Bug 840357 - [rhevm] [engine-core] DC enter to "Contend" mode, and stuck there forever
Summary: [rhevm] [engine-core] DC enter to "Contend" mode, and stuck there forever
Keywords:
Status: CLOSED INSUFFICIENT_DATA
Alias: None
Product: Red Hat Enterprise Virtualization Manager
Classification: Red Hat
Component: ovirt-engine
Version: 3.1.0
Hardware: x86_64
OS: Linux
unspecified
high
Target Milestone: ---
: 3.1.0
Assignee: Federico Simoncelli
QA Contact: Haim
URL:
Whiteboard: storage
Depends On:
Blocks:
TreeView+ depends on / blocked
 
Reported: 2012-07-16 06:29 UTC by vvyazmin@redhat.com
Modified: 2016-02-10 16:54 UTC (History)
11 users (show)

Fixed In Version:
Doc Type: Bug Fix
Doc Text:
Clone Of:
Environment:
Last Closed: 2012-09-02 09:24:26 UTC
oVirt Team: Storage
Target Upstream Version:
Embargoed:


Attachments (Terms of Use)
Logs vdsm, rhevm, screen-shots (1.14 MB, application/x-gzip)
2012-07-16 06:29 UTC, vvyazmin@redhat.com
no flags Details

Description vvyazmin@redhat.com 2012-07-16 06:29:34 UTC
Created attachment 598374 [details]
Logs vdsm, rhevm, screen-shots

Description of problem:
DC enter to "Content" mode, and stuck there forever

Version-Release number of selected component (if applicable):
RHEVM 3.1 - SI10

RHEV-M: rhevm-3.1.0-6.el6ev.noarch
VDSM: vdsm-4.9.6-21.0.el6_3.x86_64
LIBVIRT: libvirt-0.9.10-21.el6_3.1.x86_64
QEMU & KVM: qemu-kvm-rhev-0.12.1.2-2.295.el6.x86_64

How reproducible:
Not always. 

Steps to Reproduce:
1. Create DC with 2 hosts and 2 iSCSI Storage Domain
2. Enter to Maintenance mode first Storage Domain (not Master)
3. Enter to Maintenance mode Master Storage Domain

  
Actual results:
1. DC enter to "Content" mode (see print-screen attached) 
2. In “Storage” tab, when you select Master Storage Domain, on sub-tab “Data Center”, you see that DC on “Unknown” domain status (see print-screen attached).
3. In “Host” tab, you find that one of hosts gets “Contending” SpmStatus.

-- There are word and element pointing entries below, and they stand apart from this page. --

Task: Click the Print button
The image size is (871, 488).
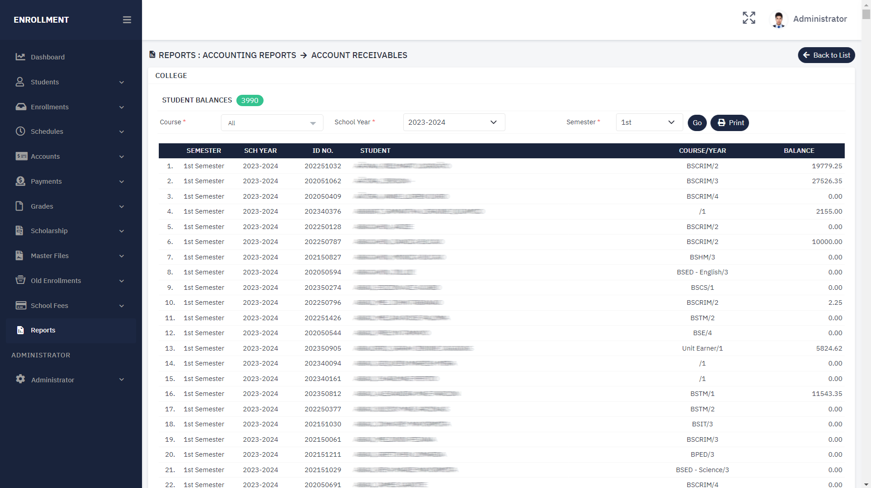Action: 729,123
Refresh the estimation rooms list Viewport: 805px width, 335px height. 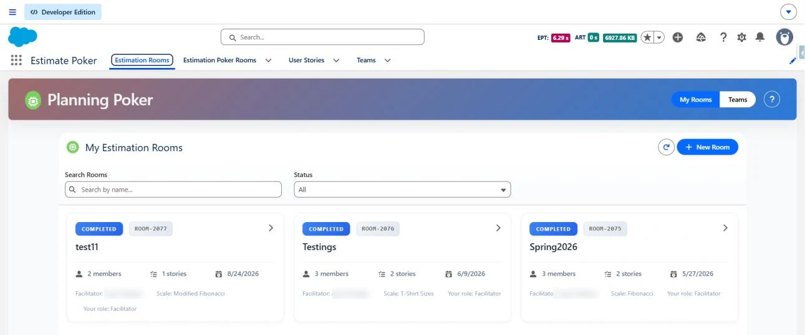(666, 147)
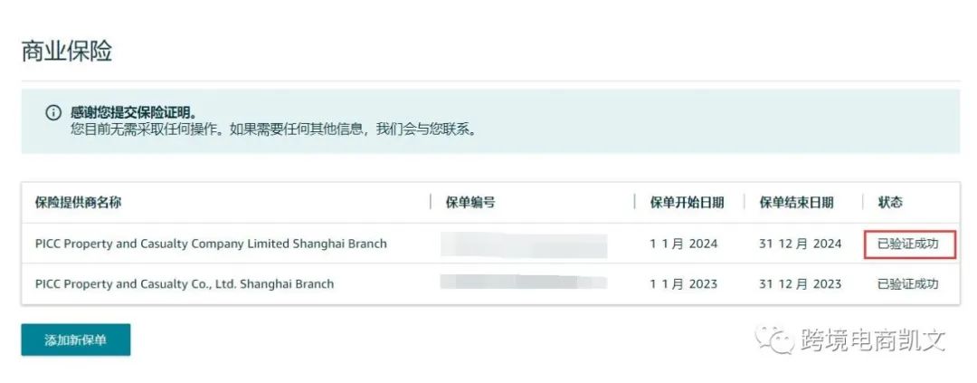This screenshot has width=977, height=383.
Task: Click end date 31 12月 2023
Action: point(800,283)
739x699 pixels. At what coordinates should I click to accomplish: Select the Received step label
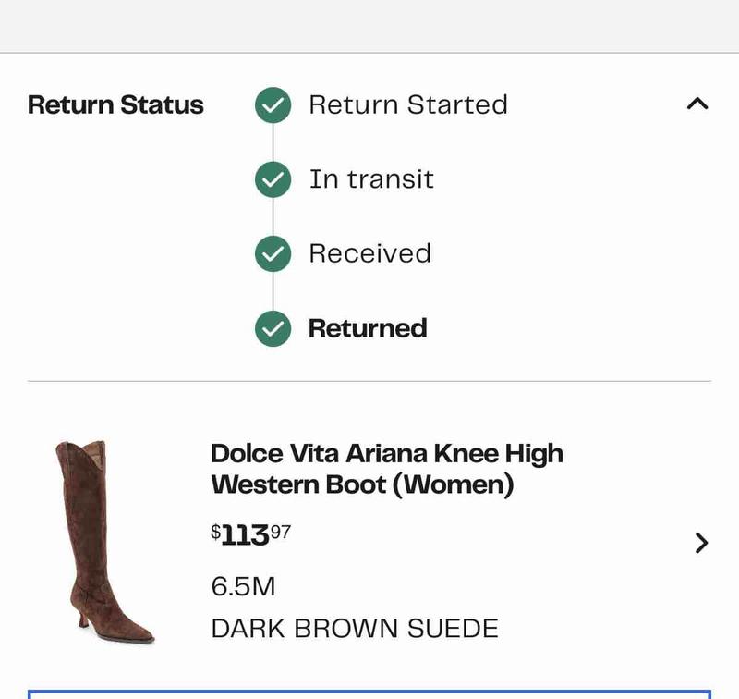[370, 253]
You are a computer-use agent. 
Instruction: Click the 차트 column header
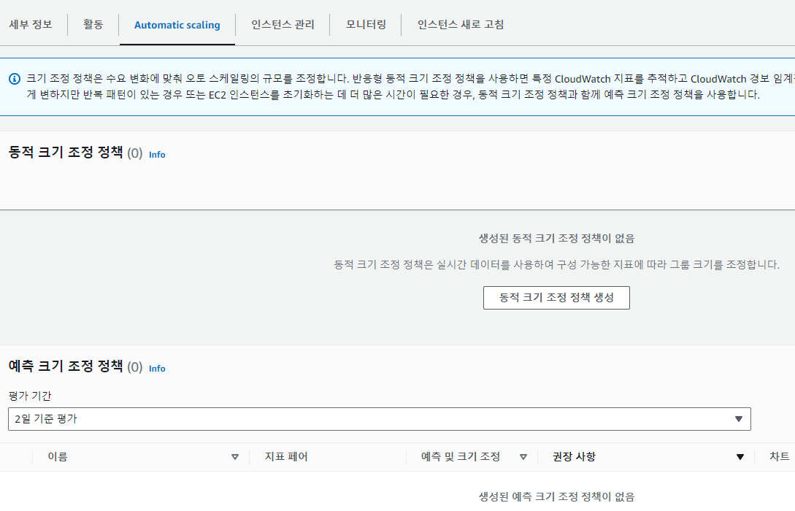tap(779, 457)
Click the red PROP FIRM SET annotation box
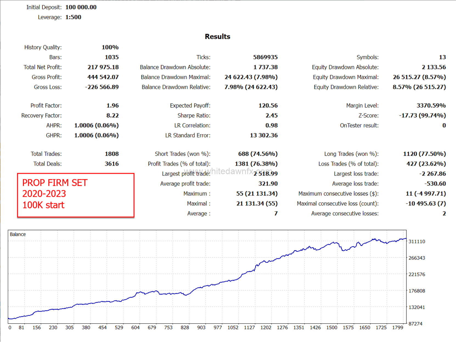 coord(75,195)
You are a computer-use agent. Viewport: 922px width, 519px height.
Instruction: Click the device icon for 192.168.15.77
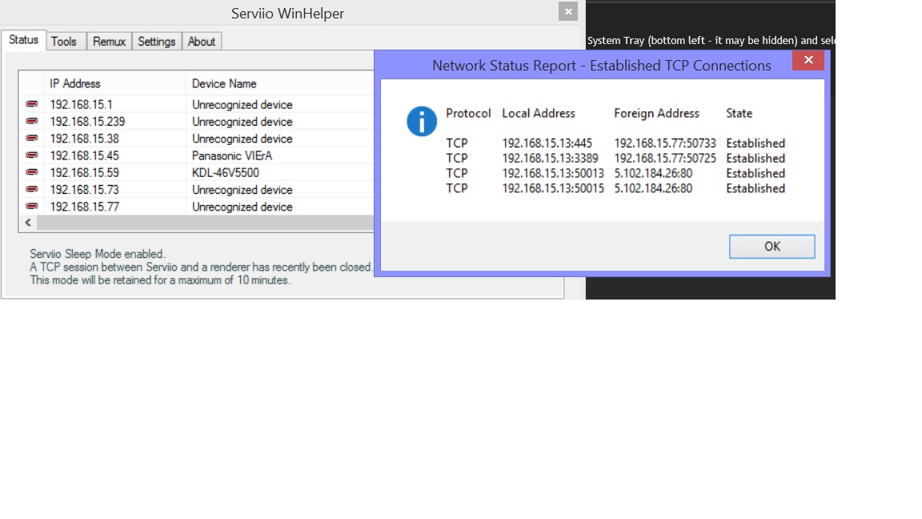pos(32,207)
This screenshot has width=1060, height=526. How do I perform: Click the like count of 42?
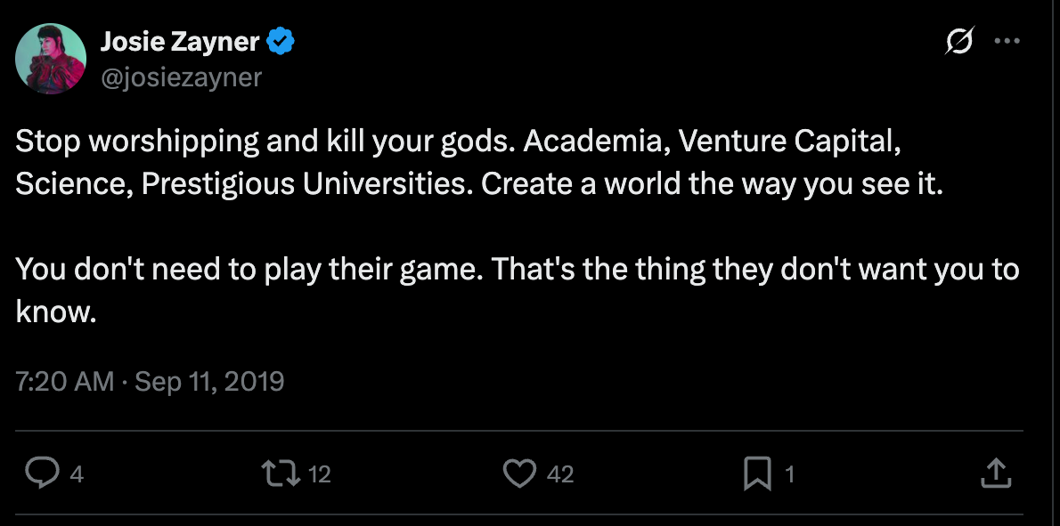(x=559, y=474)
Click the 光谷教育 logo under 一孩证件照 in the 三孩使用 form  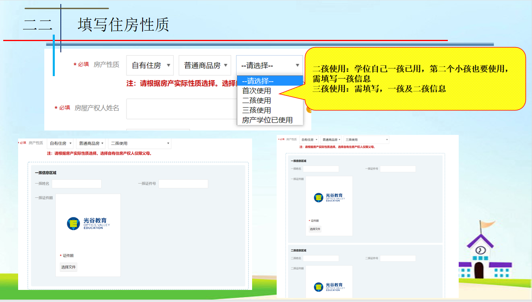pos(329,197)
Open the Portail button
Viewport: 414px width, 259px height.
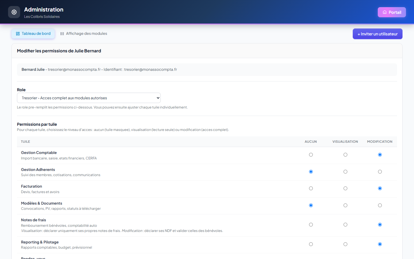[x=392, y=12]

And every 3 minutes, another host get “Contending” SpmStatus (see print-screen attached).

Expected results:
After you enter all Storage Domain (in relevant DC) to “Maintenance” mode, DC also need enter to “Maintenance” mode 

Additional info:

Comment 4 vvyazmin@redhat.com 2012-08-26 10:55:12 UTC
Test on RHEVM 3.1 – SI15, and not succeed reproduce it.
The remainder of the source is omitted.